The time has come for Thing Two to move from a 1/4 size violin to a 1/2 size. Now that he can play a few tunes and is learning what he likes and doesn’t like about particular instruments and bows, the sizing up process has been a little more complicated. We took home two violins and three bows on a limited trial basis over the holidays, but for various reasons none were quite right.
At the beginning of the process, Thing Two teared up at the thought that his 1/4 size violin would be returning to the violin shop. He said, “My violin is like my friend, and I can’t send my friend away! I’ll miss it, and it will miss me!” Fortunately as he has spent more time with the 1/2 size violins, he has grown used to their size and the smaller violin feels more like a toy, as he describes it.
We found a 1/2 size violin of the appropriate make and model on Craigslist and set out to look it over. Our visit was everything one could hope for from Craigslist: a journey across town in the dark of night to a neighborhood best left unvisited in the dark of night.
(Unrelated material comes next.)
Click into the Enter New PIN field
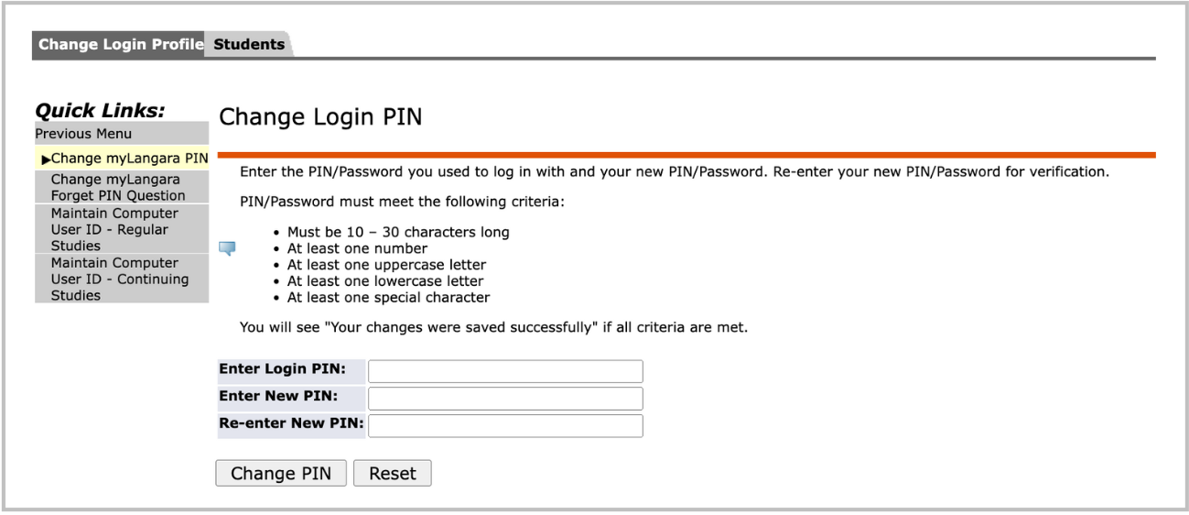This screenshot has height=515, width=1189. (x=505, y=399)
When we found the address on a dead-end street, we parked behind the hearse in the driveway, climbed a steep flight of stairs through a garden populated by broken statuary (an unnerving experience for Whovians), to a tiny front room packed with a dizzying array of tchotchkes and of reeking of incense and other substances.
While it did appear to be authentic, the violin had been sadly neglected and was not in playable condition, although it appeared to be repairable. Our visit became a rescue mission: much like finding a stray, bedraggled kitten or puppy, we decided it was worth the risk to remove this violin from its current circumstances and give it a good home where it would be well cared for and played. Given its condition, we were able to bargain the price down by half, and the violin was soon on its way to a new life.
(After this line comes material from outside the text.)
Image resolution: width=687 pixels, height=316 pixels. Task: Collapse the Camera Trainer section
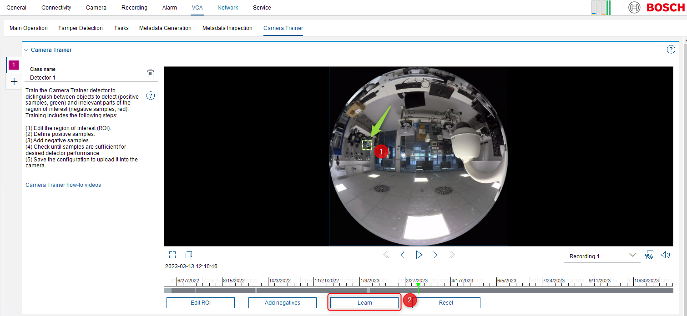pos(26,50)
When we first brought the violin home, the pegs wouldn’t turn. We were worried we had thrown away our money, but another violinist suggested that this could be simply the result of storing the instrument in a cold place (like the storage unit we suspect it had been in). She recommended leaving the violin out in a warm, dry room. After a few days, the pegs turned! Things were looking up and we took the violin to the shop for repairs. The damage assessment from the shop read as follows:
- New soundpost
- New bridge
- Glue back to body again
- Neck broken at some point. Decent repair of that.
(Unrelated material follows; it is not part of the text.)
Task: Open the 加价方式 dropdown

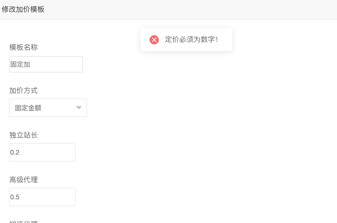Action: (x=48, y=107)
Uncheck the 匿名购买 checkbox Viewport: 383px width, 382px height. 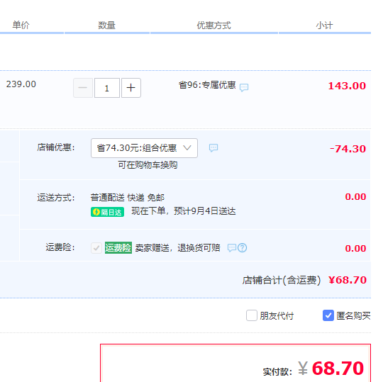[x=328, y=315]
- The violin had come with a 3/4 bow, which was beyond repair, and a mouldy 3/4 case.
After a week, the violin was ready. When we picked it up, Thing Two tried out several of their available 1/2 size bows until he found one he liked. At his first lesson with the new violin, his teacher was very pleased with the results. It has a nice, rich sound. With a little effort (and some anxious moments), Thing Two is the happy owner of a good quality violin and a new friend.